Article:
..........

Slow Cooker Turkey Breast
Slow Cooker Turkey Breast is the PERFECT way to free up oven space during the holidays, made with a bone-in turkey breast seasoned with butter, herbs, and spices, then slow cooked until tender and juicy!

This is one of my favorite ways to make turkey on my Thanksgiving and Christmas menus, especially when it’s just my own family instead of a huge party. This cooking process makes everything so much easier for home cooks (and fewer dishes)! It’s definitely going to be your new favorite way to celebrate the holiday.
If you loved this recipe, you may also love my Roasted Spatchcock Turkey, or my Slow Cooker Spiral Ham. These both pair perfectly with my Gluten Free Stuffing!
Table of contents
Why You’ll Love This Recipe
Insanely Juicy – The slow cooker is one of the best ways to keep moisture in while cooking, making this turkey breast insanely moist and juicy!
More Oven Space – The turkey usually takes up the most room in the oven, and using the crock pot frees up all of that space for side dishes.
Perfect for Small Gatherings – This is the perfect solution for smaller holiday gatherings, because you’ll get enough for about 6-8 people, or for 4 people plus leftovers.

..........

Given data:
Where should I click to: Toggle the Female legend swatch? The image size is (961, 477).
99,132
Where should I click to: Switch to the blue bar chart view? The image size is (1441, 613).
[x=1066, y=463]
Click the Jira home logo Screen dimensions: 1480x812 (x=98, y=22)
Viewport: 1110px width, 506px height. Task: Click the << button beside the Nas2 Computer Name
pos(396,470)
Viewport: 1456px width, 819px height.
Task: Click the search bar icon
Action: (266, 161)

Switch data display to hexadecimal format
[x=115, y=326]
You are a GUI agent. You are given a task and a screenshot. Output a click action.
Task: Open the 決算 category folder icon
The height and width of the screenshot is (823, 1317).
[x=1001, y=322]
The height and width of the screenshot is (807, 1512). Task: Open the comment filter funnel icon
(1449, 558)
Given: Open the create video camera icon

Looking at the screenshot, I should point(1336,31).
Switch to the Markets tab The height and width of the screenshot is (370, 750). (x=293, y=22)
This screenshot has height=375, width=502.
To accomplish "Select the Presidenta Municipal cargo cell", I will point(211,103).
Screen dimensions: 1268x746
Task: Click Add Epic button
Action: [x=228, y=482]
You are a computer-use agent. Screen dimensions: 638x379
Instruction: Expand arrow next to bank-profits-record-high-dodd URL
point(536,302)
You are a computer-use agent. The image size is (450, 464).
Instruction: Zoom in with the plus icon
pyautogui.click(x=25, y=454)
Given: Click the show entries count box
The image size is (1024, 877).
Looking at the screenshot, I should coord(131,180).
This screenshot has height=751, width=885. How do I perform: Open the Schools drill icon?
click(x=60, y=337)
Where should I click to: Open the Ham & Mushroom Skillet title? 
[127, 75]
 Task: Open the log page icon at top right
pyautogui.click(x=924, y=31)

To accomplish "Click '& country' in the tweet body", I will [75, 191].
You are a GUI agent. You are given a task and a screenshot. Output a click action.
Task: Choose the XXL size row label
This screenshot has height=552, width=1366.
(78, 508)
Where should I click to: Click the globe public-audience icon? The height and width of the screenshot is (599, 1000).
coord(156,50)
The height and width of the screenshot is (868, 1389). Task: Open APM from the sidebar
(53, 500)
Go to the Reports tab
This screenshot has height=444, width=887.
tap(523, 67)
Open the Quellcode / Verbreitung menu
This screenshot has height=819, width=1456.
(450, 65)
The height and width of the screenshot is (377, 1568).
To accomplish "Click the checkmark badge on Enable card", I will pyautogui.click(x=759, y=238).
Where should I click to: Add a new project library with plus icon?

..........

Directions:
1. Do these statements agree with the slow cooker turkey breast article? Mark each yes or no and quote the words from the article that settle it.
(a) The recipe uses a boneless turkey breast.
(b) The recipe makes enough for about 6-8 people.
(c) Cooking the turkey in the crock pot leaves oven room for side dishes.
2. Continue the slow cooker turkey breast article, starting after its final sentence.

Final results:
1.
(a) No: "made with a bone-in turkey breast"
(b) Yes: "you’ll get enough for about 6-8 people"
(c) Yes: "using the crock pot frees up all of that space for side dishes"

2.
Ingredients You’ll Need

Turkey Breast. I used a 7 pound bone-in turkey breast for this recipe. You can use a smaller bird, but I wouldn’t go any larger. You want to make sure your bird fits comfortably in the slow cooker with the lid securely on.
This recipe also works for a boneless turkey breast, or the turkey breast with one side of the breast and a leg piece attached.
Onion. You can use a Vidalia onion, yellow onion, or white onion. The main reason we’re adding it is to raise the turkey up in the dish, and flavor the drippings.
Celery. This helps flavor the drippings, and also adds moisture in the slow cooker.
Butter. I’m using unsalted butter, so I can control the amount of salt in the final dish. We’re going to make a compound butter, which is butter mixed with herbs and spices.
Lemon. I like to mix some lemon in with the compound butter, to give it a fresh light flavor.
Garlic. Adding some fresh garlic to the compound butter helps add a ton of flavor.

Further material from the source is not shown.